◆ Passage to read ◆
──────────

Over the last month or two, I’ve done some thinking about myself. And about my ADHD. Although I was diagnosed almost 20 years ago, I still can’t say that I ever really came to terms with it. I do still struggle with it. I’ve pretended that I don’t have it. There have been so many times, when I’ve wished I didn’t have ADHD.
But the fact is that I do have ADHD. It is a part of me. It is a small part of who I am.
Over the last few weeks, I’ve realized that I do have to come to terms with it. That it is a part of me, but it’s not the only thing that defines me and it is only a small part of who I am. There are so many other things that make me who I am.
So, instead of feeling bad about it, or focusing on the negative aspects of ADHD, I’m trying to focus on the bigger picture, focusing on the positive, and trying to figure what my ADHD can help with and how it can benefit me. Because at the end of the day, ADHD will always be a part of my life, and it can bring good things to my life, not just negative ones.
It’s definitely taken me a long time to come to this point. It is certainly something that maybe I should have come to terms with earlier. There are a few things that I think may have contributed to the fact that I haven’t done it, but I won’t get into it. It would make for a really long post, and it’s not really the point for this post.
Now, I’m at the point where I’m really coming to terms with it. It’s the path that I want to take. The road to acceptance, focusing on the positive, and really embracing the good that it can bring to my life. That’s the road that I want to take. The road to just embracing everything aspect of myself and becoming a better version of myself.

──────────

Answer these questions from the post about ADHD:
1. How long ago was the writer diagnosed?
2. Over what period did the writer realize that coming to terms with ADHD is necessary?
3. What two reasons does the writer give for not discussing what may have contributed to the delay?
The material that comes after this text isn't needed for anything here.

◆ Supplied data ◆
──────────

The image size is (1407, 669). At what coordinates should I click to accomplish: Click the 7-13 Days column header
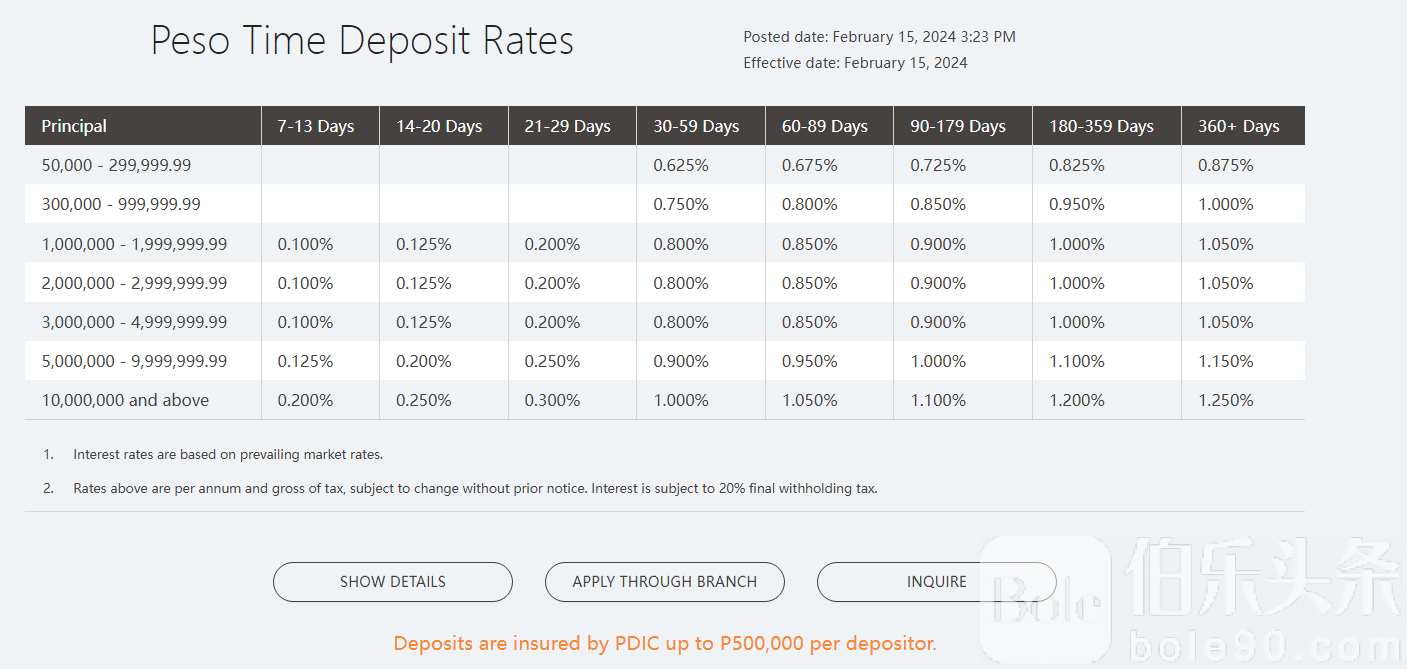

──────────

◆ Reply to the task ◆
1. Almost 20 years ago.
2. Over the last few weeks.
3. It would make for a really long post, and it's not really the point of this post.